The form of words that Peter uses when he addresses the beggar have always intrigued me. He doesn’t say, “I can’t give you money but I can heal you”; no — what he says is, “I haven’t got any money but I have got something else and it’s that something else that I’ll give to you.” And my question is: What is that something else?

In C S Lewis’ The Lion, the Witch & the Wardrobe,  Lucy’s is given a little bottle containing a cordial and told, “If you or any of your friends is hurt, a few drops of this will restore them”. And the way things are worded in these verses from Acts, we might almost suppose that Peter has something similar — a vial of golden liquid which the beggar is given to drink and which brings life and strength to his crippled limbs — an elixir of life! But, hang on a minute … Isn’t that just what Peter and John did have? And isn’t it what I have … and all who have within them the Spirit of Jesus? As kingdom people we really do hold the elixir of kingdom life that can bring kingdom wholeness and healing to those who drink of it. We heard yesterday how Jesus told the Father: “As you sent me into the world so I have sent them into the world” (John 17.18). Same mission, same Spirit, same authority.
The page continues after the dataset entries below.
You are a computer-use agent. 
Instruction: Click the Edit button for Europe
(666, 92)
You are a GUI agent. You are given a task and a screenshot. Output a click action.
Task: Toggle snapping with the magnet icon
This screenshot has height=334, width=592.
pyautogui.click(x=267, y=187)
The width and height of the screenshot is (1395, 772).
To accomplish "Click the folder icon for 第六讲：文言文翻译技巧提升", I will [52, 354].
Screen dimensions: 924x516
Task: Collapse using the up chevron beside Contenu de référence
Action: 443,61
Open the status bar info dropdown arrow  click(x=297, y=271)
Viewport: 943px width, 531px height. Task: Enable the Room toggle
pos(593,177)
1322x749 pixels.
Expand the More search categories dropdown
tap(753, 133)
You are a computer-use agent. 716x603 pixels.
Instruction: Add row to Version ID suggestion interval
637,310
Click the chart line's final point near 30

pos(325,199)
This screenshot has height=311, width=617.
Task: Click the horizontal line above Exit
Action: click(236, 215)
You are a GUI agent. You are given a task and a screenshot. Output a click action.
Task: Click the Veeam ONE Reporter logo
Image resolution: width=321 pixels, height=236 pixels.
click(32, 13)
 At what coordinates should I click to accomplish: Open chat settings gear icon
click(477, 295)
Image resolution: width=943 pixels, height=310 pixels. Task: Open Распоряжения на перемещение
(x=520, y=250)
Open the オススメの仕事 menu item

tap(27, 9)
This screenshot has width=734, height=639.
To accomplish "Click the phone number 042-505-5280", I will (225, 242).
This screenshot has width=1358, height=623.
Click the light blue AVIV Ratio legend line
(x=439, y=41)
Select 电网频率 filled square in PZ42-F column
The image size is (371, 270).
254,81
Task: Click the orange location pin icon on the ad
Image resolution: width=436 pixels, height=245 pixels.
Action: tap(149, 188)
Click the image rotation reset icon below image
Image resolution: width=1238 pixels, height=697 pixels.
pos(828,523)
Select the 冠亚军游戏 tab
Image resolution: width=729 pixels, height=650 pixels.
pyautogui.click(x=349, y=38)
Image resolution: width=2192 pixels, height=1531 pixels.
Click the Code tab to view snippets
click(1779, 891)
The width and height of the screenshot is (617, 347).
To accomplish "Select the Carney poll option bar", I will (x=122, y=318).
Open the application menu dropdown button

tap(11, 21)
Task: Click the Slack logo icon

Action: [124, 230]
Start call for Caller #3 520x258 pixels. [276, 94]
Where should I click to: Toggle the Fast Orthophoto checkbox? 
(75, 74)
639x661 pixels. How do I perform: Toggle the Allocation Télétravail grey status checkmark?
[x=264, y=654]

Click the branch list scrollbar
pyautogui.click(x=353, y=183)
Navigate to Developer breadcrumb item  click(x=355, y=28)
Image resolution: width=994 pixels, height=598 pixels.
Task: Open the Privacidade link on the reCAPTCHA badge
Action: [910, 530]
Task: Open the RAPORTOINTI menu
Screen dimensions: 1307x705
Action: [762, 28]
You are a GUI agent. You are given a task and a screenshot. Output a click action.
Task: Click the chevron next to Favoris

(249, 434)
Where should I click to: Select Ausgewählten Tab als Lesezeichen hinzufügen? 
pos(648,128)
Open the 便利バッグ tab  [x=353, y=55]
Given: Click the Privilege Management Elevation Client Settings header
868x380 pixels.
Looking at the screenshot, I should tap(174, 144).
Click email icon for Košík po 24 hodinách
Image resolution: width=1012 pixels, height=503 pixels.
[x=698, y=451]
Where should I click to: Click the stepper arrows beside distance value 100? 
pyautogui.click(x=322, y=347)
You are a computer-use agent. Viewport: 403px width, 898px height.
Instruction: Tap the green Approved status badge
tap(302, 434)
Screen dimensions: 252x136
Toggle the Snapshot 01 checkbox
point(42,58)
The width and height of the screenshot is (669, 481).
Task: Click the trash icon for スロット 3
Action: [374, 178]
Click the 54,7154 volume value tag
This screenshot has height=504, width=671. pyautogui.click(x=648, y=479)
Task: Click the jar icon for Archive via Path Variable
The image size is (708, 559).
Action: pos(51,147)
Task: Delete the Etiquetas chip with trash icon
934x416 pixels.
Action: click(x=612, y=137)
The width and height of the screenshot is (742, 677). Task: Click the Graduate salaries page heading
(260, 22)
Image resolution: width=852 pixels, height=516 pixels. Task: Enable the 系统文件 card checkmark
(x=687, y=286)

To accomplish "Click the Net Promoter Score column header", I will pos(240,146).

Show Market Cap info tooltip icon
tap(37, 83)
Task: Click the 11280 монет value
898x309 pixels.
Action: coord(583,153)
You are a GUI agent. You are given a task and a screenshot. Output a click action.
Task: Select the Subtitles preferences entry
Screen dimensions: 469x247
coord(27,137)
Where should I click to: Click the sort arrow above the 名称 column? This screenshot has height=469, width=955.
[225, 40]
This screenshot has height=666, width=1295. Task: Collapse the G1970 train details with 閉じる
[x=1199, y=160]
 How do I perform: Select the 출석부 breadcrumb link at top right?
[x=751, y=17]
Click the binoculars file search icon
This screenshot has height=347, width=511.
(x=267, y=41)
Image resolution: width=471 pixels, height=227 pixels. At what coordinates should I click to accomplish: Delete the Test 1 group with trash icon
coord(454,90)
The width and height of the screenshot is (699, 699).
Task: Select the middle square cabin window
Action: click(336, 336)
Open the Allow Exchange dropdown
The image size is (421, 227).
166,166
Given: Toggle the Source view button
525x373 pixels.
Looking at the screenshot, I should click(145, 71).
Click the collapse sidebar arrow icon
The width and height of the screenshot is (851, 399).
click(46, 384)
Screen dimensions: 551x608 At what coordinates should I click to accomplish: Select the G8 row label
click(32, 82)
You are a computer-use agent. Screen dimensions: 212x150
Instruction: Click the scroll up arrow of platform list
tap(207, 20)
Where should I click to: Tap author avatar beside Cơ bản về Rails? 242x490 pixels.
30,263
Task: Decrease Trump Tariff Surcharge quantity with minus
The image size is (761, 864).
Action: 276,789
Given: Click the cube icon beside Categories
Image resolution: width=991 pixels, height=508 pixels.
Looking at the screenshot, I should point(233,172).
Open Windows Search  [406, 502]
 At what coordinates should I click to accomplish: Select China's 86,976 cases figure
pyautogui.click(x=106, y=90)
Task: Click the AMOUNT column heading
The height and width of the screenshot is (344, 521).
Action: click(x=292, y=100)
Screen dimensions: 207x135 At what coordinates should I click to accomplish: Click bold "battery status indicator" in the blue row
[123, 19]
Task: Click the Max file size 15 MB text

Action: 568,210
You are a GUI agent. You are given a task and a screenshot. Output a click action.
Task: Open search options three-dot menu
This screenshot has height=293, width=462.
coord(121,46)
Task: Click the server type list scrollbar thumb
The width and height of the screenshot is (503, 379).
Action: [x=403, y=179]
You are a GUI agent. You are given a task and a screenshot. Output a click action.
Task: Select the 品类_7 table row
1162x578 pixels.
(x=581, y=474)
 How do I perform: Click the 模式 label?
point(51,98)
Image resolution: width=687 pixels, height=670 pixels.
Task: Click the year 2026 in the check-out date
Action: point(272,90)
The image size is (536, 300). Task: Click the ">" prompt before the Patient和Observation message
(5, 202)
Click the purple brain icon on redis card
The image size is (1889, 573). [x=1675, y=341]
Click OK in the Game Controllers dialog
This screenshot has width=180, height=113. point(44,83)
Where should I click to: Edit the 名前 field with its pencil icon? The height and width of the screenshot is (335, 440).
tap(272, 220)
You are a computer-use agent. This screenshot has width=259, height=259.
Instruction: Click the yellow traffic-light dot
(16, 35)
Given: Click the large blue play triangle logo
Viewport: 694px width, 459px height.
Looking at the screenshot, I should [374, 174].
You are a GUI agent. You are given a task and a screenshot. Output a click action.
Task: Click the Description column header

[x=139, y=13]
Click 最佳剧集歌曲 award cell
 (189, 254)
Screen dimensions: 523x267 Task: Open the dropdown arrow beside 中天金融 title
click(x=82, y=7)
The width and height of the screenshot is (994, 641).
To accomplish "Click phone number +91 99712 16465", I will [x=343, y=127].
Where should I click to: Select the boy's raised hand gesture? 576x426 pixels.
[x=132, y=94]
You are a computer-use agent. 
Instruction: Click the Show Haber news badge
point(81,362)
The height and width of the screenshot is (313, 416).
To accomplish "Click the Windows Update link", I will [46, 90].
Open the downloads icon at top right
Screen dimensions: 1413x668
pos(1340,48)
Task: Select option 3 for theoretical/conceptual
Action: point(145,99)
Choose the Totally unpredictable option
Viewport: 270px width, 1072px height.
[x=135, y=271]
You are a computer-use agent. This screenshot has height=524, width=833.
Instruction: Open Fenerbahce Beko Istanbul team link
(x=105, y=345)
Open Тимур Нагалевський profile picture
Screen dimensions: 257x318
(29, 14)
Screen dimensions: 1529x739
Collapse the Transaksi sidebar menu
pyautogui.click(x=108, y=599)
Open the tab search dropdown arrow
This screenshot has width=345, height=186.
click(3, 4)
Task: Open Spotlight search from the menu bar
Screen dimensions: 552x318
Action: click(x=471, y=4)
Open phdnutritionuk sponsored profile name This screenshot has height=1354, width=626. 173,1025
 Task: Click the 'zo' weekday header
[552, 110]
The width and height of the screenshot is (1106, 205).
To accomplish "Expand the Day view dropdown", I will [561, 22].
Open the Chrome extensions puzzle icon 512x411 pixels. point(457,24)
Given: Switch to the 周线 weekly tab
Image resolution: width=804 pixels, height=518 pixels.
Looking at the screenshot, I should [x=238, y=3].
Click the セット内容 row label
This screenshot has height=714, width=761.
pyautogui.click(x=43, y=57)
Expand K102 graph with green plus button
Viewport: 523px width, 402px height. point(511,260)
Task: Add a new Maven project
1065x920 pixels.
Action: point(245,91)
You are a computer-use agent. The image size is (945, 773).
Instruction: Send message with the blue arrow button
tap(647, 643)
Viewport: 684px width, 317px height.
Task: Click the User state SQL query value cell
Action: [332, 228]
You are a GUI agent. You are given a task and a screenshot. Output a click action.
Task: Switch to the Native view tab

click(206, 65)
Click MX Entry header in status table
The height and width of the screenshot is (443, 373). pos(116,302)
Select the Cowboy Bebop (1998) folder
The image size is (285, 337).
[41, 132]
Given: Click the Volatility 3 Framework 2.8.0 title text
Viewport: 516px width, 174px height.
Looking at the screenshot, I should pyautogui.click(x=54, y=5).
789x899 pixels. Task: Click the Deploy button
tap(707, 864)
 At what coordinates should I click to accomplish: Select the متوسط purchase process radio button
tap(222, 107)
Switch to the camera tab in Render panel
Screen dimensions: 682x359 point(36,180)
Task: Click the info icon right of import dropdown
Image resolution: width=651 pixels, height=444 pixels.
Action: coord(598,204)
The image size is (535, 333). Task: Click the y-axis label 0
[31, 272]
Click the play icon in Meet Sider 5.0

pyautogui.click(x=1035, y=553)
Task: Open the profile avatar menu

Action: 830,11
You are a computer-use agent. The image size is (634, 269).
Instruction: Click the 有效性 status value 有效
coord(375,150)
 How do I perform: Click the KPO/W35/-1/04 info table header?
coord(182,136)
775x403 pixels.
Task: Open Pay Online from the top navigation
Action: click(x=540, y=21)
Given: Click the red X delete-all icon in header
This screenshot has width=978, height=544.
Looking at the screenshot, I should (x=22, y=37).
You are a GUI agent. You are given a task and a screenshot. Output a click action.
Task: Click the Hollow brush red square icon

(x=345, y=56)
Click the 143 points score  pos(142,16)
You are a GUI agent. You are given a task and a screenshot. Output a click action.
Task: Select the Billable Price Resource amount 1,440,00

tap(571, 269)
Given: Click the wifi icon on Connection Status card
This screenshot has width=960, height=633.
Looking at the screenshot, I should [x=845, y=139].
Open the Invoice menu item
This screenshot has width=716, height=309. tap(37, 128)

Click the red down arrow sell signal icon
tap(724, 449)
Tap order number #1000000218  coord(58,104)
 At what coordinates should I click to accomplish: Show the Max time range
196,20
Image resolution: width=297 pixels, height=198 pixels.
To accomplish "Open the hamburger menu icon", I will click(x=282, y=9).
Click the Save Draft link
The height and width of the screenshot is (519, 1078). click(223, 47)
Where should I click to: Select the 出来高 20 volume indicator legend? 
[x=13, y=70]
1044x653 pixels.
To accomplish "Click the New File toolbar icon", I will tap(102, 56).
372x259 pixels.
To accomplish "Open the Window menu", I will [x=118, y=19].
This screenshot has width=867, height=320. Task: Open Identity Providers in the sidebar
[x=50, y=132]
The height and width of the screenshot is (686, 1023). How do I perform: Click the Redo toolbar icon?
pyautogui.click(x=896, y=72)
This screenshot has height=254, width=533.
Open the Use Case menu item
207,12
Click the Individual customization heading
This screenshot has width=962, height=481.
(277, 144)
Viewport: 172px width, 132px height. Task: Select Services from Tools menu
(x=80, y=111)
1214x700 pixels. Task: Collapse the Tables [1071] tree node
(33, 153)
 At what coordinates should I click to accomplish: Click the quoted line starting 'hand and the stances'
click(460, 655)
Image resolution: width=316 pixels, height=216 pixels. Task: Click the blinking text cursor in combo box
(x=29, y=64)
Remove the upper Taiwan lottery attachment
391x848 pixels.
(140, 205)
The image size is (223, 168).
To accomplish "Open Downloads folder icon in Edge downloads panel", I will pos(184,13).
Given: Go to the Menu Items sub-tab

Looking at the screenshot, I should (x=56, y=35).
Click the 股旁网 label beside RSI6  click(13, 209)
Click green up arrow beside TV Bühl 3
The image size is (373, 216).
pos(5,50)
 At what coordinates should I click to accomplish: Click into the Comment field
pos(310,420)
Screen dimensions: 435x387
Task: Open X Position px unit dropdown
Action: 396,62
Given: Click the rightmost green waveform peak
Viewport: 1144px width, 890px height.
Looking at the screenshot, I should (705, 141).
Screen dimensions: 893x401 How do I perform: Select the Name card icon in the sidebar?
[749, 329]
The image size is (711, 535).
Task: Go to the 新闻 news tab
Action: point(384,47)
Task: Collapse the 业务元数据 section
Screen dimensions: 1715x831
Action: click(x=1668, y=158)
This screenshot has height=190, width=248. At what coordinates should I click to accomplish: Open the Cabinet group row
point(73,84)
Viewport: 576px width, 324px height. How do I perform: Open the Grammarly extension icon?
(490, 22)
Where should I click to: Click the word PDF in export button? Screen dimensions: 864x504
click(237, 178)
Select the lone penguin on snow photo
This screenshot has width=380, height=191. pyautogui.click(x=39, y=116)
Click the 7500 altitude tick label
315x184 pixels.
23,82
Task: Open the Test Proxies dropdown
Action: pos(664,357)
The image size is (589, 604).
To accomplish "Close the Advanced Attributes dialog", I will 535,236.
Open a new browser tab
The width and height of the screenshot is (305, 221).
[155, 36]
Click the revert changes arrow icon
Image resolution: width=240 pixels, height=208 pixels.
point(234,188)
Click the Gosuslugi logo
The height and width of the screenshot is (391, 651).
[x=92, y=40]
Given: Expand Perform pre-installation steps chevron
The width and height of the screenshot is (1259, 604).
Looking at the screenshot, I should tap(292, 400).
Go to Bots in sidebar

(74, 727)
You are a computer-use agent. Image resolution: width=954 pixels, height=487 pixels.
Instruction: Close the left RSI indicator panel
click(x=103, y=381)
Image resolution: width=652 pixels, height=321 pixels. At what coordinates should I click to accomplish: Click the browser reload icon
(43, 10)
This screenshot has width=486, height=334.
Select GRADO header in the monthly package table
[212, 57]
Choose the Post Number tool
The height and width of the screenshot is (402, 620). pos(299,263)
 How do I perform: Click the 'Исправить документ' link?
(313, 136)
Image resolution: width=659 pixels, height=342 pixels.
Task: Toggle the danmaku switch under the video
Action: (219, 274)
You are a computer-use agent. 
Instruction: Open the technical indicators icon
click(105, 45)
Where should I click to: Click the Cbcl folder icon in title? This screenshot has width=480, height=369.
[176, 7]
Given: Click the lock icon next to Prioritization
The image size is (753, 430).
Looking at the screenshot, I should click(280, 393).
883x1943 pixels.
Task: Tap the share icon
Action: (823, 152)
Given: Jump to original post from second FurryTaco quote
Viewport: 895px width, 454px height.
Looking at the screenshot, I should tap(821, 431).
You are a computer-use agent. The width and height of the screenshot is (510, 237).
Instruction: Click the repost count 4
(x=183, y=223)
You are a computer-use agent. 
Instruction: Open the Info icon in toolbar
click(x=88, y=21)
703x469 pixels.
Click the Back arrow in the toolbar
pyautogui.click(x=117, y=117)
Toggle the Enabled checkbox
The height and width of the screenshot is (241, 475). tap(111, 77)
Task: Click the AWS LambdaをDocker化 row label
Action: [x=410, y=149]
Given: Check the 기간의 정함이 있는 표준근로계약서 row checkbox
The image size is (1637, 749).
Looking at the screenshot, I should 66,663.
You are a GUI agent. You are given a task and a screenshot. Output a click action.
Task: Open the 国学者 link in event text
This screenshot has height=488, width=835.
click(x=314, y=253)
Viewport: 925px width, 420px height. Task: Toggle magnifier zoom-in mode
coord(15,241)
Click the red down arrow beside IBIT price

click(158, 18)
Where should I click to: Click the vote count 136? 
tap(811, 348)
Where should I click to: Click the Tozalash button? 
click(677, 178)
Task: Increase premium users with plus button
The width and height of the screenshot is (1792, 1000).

But (without in any way undermining the force of that thought) I also take on board another thought, and it is this. Jesus himself must have walked past that same beggar many times without offering him a drink from the elixir of life. (We are told that the beggar was put there every day, and Jesus was always in and out of the temple when he was in Jerusalem.) Why not? Quite simply, because the Father did not prompt him to do so. “I tell you the truth, the Son can do nothing by himself; he can do only what he sees his Father doing, because whatever the Father does the Son also does” (John 4.19).

So where does this leave me? Is the fact that I see so little healing take place when I pray and lay hands on the sick due to any diminution of the power of God to heal … or is it not due to my acting as if the authority of God’s people to heal is a “hospital-emptying” general authority rather than the specific, Father-directed, targetted authority that was given to Jesus?

I note in this passage that other rather strange phrase, “Peter looked straight at him, as did John”. The verb is atenizo. It means to gaze, to lock one’s eyes on something. It is more than merely seeing. And the suggestion within the verb is that as the glance of Peter and John passed over the man, the Spirit marked him out to them in some arresting way … imparted to them the knowledge that the Father was healing the cripple and that their task was to give him that healing as the Father’s gift. 

Heavenly Father, open my eyes to see what you are doing and give me the willingness to do it too in the authority of Jesus by the power of your Spirit. Amen.